CA3073189A1

CA3073189A1 - Pneumatic tire

Info

Publication number: CA3073189A1
Application number: CA3073189A
Authority: CA
Inventors: Toshikazu Yasunaga; Jiro Taniguchi
Original assignee: Toyo Tire Corp
Current assignee: Toyo Tire Corp
Priority date: 2017-08-31
Filing date: 2018-08-16
Publication date: 2019-03-07
Anticipated expiration: 2038-08-16
Also published as: CN111094017B; JP2019043310A; CA3073189C; JP6912973B2; WO2019044514A1; RU2748524C1; CN111094017A

Abstract

This pneumatic tire is provided with: a plurality of shoulder blocks 6 which are provided in side sections 2, are defined by communication grooves 8 extending in a tire circumferential direction and by lateral grooves 7 extending in a tire width direction, and are arranged next to each other in the tire circumferential direction; auxiliary ribs 10 provided on the side sections 2 and extending in the tire circumferential direction along the shoulder blocks 6; and protrusions 11 provided on the side sections 2 and extending from the auxiliary ribs 10 into the lateral grooves 7. As a result of this configuration, the pneumatic tire has good resistance to external damage, good cooling performance, and good traction performance, the rigidity of the auxiliary ribs can be increased, the lateral grooves exhibit good snow discharge performance, and a sufficient amount of longitudinal deflection of the side section is ensured.

Description

DESCRIPTION
PNEUMATIC TIRE
TECHNICAL FIELD
[0001] The present invention relates to a pneumatic tire.
BACKGROUND ART

[0002] A conventionally publicly known pneumatic tire includes turbulent-flow generating projections that are provided on the surface of the tire at intervals in the tire circumferential direction and extend from the inner circumference side toward the outer circumference side (see Patent Document 1).

[0003] Such a conventional pneumatic tire merely includes the turbulent-flow generating projections on side portions of the pneumatic tire, which provides cooling performance, however, it is uncertain whether the amount of vertical deformation of the tire can be reduced or not.

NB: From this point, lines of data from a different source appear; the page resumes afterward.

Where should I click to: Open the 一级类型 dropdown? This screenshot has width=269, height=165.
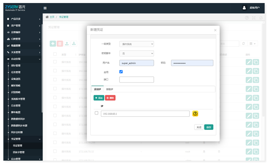click(136, 44)
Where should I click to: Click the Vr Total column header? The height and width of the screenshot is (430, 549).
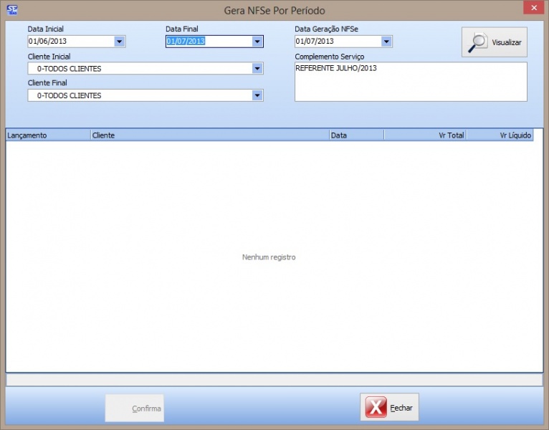click(425, 135)
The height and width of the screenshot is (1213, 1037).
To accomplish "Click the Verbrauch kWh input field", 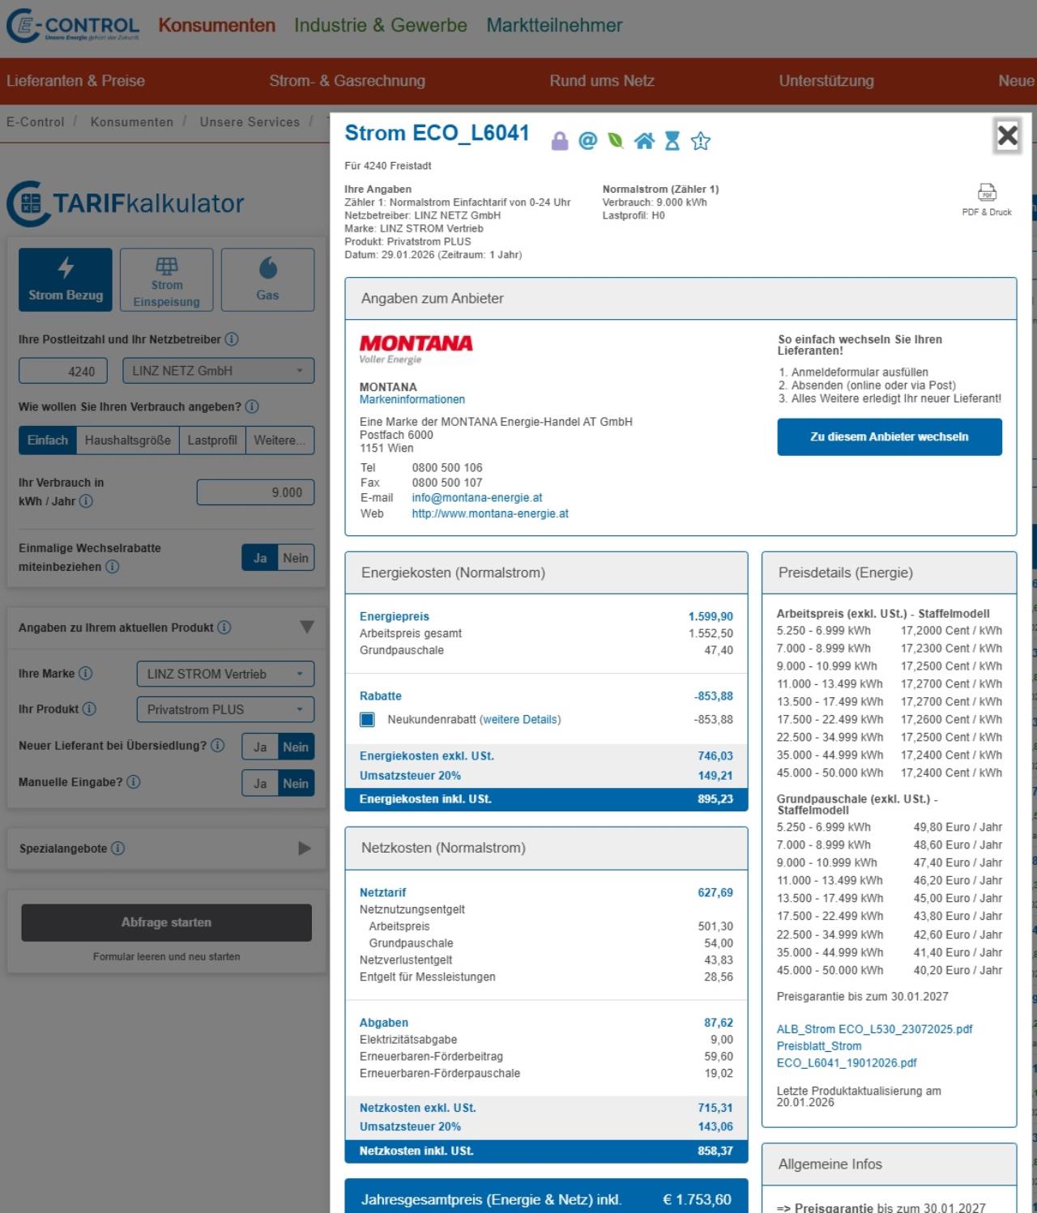I will 255,492.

Further, the projections are configured to generate a turbulent-flow, and thus, it is clear that the projections are not configured to avoid remaining snow in the grooves which is a problem for snow tires.
PRIOR ART DOCUMENT
PATENT DOCUMENT

[0004] Patent Document 1: JP 5374362 B
SUMMARY OT THE INVENTION
PROBLEMS TO BE SOLVED BY THE INVENTION

[0005] An object of the present invention is to provide a pneumatic tire which achieves increased rigidity of the reinforcing rib to exhibit traction performance, enhanced anti-damage performance and cooling performance, smooth drainage of the snow from the lateral groove, and reduced amount of vertical deformation of side portion.
MEANS FOR SOLVING THE PROBLEMS

[0006] One aspect of the present invention comprises:
a plurality of shoulder blocks provided on a side portion and arranged in a tire circumferential direction, each of the plurality of shoulder blocks being defined by a communication groove extending in a tire circumferential direction and lateral grooves extending in a tire width direction;
an auxiliary rib provided on the side portion and extending in the tire circumferential direction and; and a projection provided on the side portion and extending from the auxiliary rib so as to protrude into the lateral groove.

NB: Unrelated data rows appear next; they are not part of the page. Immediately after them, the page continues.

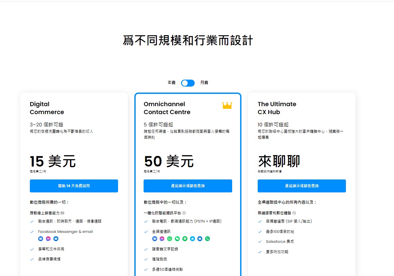Click 產品演示或銷售查詢 under The Ultimate CX Hub

point(301,186)
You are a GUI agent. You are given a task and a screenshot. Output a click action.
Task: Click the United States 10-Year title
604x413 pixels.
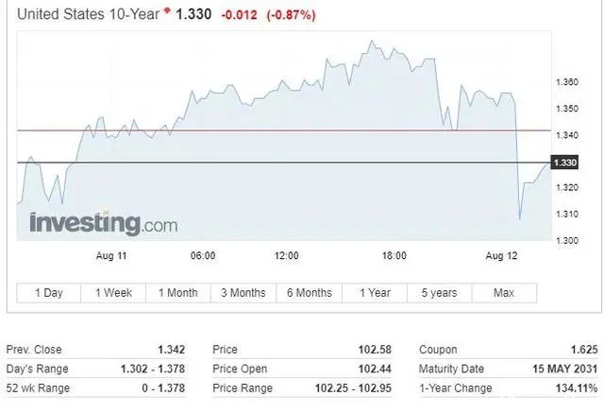coord(88,14)
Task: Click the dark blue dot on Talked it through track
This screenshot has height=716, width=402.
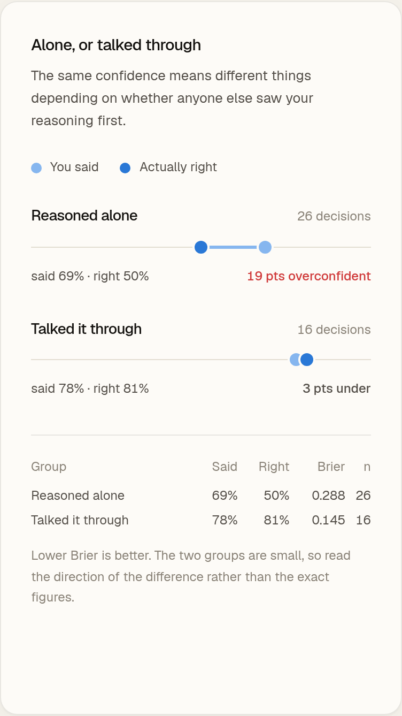Action: (307, 360)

[0007] With this configuration, the projection protects the side portion and increases the rigidity of the reinforcing rib, thereby enhancing the traction performance of the tire. The projection causes the air passing over the surface of the tire to form a turbulent flow to exhibit the cooling performance. In addition, the projection causes proper drainage of the snow that has entered the lateral grooves.

[0008] The projection preferably includes first projections and second projections differing in a protruding size into the lateral groove, and alternately arranged in the tire circumferential direction.

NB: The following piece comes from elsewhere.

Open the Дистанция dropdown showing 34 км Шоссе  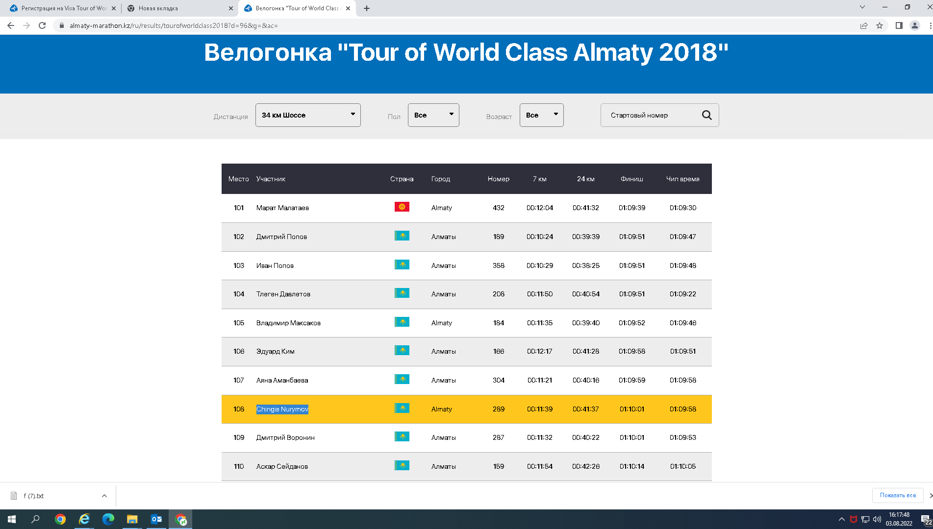308,115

[0009] Preferably a width size of the projection is gradually narrowed toward a tip end of the projection.

[0010] The projection preferably includes a slanted surface becoming closer to a bottom surface of the lateral groove toward a tip end of the projection.
EFFECT OF THE INVENTION

[0011] According to the present invention, the projection extending from the reinforcing rib into the lateral groove is provided. This increases the rigidity of the reinforcing rib to exhibit traction performance, enhances anti-damage performance and cooling performance, and also enables smooth drainage of the snow from the lateral groove.
BRIEF DESCRIPTION OF THE DRAWINGS

[0012]
Fig. 1 is a perspective view showing part of a pneumatic tire according to the present embodiment;
Fig. 2 is a partial development view of the pneumatic tire shown in Fig. 1;
Fig. 3A is a partial enlarged view of Fig. 2;
Fig. 3B is a longitudinal sectional view of a first projection shown in Fig. 3A; and Fig. 3C is a longitudinal sectional view of a second projection shown in Fig. 3A.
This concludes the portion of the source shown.